A question has also been raised as to whether the procuring agency may specify the use of MIL-F-8508 in light of the legends appearing on the face of the new specification and in view of the provisions of sections 1-105 and 1-1202 of ASPR. Our investigation discloses that the waiver of a new specification in a given circumstance in favor of an older one by a procedure similar to that employed here is not unusual and has generally been regarded as valid. In any case, we do not believe that the validity of a procurement may be attacked on the basis that the waiver of a specification-and certainly such waivers may be authorized-did not conform to the prescribed administrative procedure. See B-150713, March 26, 1963 (42 Comp. Gen. 523); B-131030, April 29, 1957.

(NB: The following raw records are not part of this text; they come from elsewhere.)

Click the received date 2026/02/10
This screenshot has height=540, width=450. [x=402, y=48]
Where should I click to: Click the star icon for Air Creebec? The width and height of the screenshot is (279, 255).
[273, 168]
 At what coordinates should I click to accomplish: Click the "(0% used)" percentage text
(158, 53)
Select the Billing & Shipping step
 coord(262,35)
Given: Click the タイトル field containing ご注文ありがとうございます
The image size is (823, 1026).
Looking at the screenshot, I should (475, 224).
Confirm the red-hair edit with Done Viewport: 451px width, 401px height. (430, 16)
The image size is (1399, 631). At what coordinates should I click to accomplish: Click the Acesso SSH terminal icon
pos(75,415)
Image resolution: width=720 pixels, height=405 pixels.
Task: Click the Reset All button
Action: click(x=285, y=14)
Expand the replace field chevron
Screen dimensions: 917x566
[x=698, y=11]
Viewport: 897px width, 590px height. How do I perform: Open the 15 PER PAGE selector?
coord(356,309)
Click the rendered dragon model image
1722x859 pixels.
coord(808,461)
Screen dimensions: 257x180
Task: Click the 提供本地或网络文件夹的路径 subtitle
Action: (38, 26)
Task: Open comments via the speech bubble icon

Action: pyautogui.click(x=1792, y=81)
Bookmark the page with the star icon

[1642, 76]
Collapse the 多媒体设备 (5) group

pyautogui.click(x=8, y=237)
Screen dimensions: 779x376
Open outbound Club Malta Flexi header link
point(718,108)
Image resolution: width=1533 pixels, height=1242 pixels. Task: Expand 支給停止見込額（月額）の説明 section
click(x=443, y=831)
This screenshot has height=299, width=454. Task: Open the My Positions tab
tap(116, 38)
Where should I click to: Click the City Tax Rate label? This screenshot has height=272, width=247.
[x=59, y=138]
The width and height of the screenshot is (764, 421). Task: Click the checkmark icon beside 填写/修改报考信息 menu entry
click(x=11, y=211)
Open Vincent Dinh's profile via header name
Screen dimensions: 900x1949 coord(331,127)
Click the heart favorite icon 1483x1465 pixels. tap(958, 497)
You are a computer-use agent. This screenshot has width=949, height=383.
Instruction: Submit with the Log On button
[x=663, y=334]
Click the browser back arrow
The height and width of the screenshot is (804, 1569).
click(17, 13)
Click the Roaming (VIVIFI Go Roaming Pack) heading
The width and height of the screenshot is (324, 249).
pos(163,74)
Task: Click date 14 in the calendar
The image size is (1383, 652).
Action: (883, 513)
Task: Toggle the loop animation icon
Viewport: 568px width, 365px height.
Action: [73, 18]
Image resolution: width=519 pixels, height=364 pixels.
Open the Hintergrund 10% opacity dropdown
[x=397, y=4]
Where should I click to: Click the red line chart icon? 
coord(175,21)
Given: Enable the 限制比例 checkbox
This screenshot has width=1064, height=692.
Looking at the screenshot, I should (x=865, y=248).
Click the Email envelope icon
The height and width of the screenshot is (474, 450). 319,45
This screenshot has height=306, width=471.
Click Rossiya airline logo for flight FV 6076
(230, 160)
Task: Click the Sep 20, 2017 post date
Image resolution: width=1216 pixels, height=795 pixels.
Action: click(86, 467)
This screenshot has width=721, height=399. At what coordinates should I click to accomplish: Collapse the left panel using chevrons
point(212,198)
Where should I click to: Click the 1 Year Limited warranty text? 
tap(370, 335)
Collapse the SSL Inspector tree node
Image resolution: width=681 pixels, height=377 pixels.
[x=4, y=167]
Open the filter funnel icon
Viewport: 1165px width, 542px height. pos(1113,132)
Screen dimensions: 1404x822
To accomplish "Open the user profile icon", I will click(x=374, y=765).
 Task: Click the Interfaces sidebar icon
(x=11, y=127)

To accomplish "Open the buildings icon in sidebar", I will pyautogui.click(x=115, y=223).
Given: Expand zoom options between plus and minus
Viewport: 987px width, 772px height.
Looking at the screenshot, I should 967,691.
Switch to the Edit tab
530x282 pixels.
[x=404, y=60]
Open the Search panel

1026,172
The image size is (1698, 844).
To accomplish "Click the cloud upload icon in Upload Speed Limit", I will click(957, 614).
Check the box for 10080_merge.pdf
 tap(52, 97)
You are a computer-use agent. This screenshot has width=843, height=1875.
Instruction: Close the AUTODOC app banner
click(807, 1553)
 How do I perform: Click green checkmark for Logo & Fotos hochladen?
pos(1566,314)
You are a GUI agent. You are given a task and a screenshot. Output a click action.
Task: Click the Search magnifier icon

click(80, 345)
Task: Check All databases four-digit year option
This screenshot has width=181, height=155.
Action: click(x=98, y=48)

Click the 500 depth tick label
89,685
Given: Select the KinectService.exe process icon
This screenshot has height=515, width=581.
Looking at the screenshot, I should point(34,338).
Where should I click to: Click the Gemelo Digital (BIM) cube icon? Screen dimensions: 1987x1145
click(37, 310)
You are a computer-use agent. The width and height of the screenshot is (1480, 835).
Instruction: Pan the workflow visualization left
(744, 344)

In summary, we conclude that there has been presented no sufficient basis to justify a determination that the low bid is not responsive to the terms of the invitation. Further, in consideration of the apparent reasonableness of the contracting officer's findings quoted in part above in which he concludes that Parker is responsible and in view of the primary role of the contracting agency in such determination, we find no basis to question the finding of responsibility. See 39 Comp. Gen. 468,472.

758-984 O-65-8

Finally you point out that by agreement of the parties, Fuel Service has been performing on a day-to-day basis since expiration of the prior year's contract. You note that the contract for the last year contains a provision under which the contractor gives the Government an option to extend the contract for an additional month. You contend that in requesting Fuel Service to hold over, the Government was in effect exercising the option. In addition, you point out that ASPR 1-1503 (c) states that generally options will provide for a definite additional period of performance and will not permit the Government to call for less than such additional period. You contend on the basis of the foregoing that the Government is obligated to agree to extend for a period of not less than 1 month.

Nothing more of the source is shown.